New York has finally taken initiative this summer to give some of the streets back to non-auto traffic. Granted the event is limited to periods of 5-6 hours on 3 Saturdays, but it provides an entirely new way for the pedestrian/biker/skater to experience the city.
Biking from 53rd Street to the Brooklyn Bridge along Park Ave, I was brought back to my third year in college. Our Urban Design studio took place in Italy, and our professor insisted on drawing street sections. The task seemed a reasonable excuse to walk around European cities and note differences between neighborhoods and urban atmospheres, but I never fully believed in the street section. It seemed to me that the problem with street sections, no matter the accuracy, is that the pedestrian can never perceive this - the proportions are nearly always distorted because a pedestrian typically stands on a sidewalk by a building. Simple perspective makes the foreground, adjacent building seem much taller and the distance across the street wider to the standing viewer.
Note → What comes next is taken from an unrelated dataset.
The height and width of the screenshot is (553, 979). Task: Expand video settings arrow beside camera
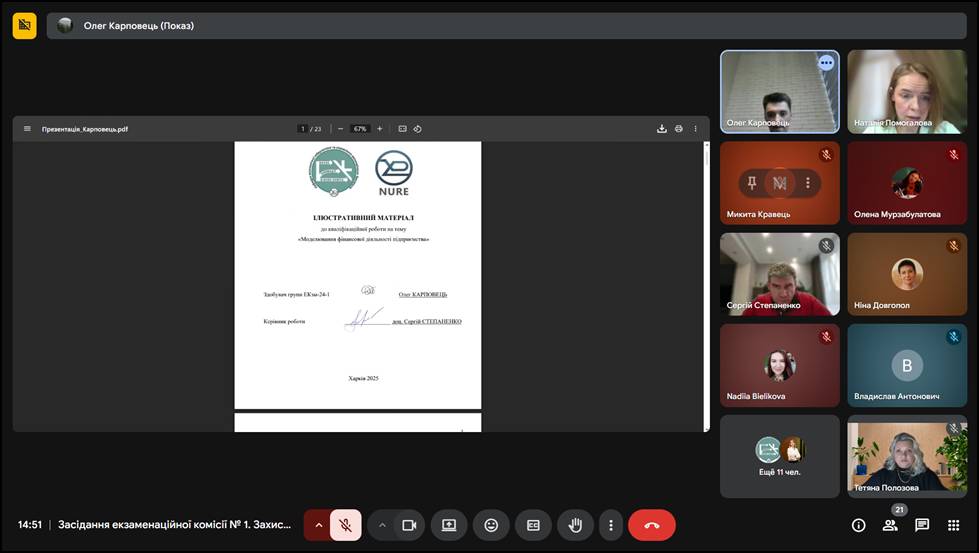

Summer Streets finally changes this relationship - the streets being closed to automobiles allow the pedestrians into the center of the street. From this position, true proportions can be seen, and over the length of the route, the differences are notable.
My favorite part of this short tour was riding over the raised street cutting through Grand Central. The height provides a unique perspective to the area in midtown. Also, there exists an amount of detail at the old guardrail walls and surroundings of the street that I presume go unappreciated by the typical car traffic passing through.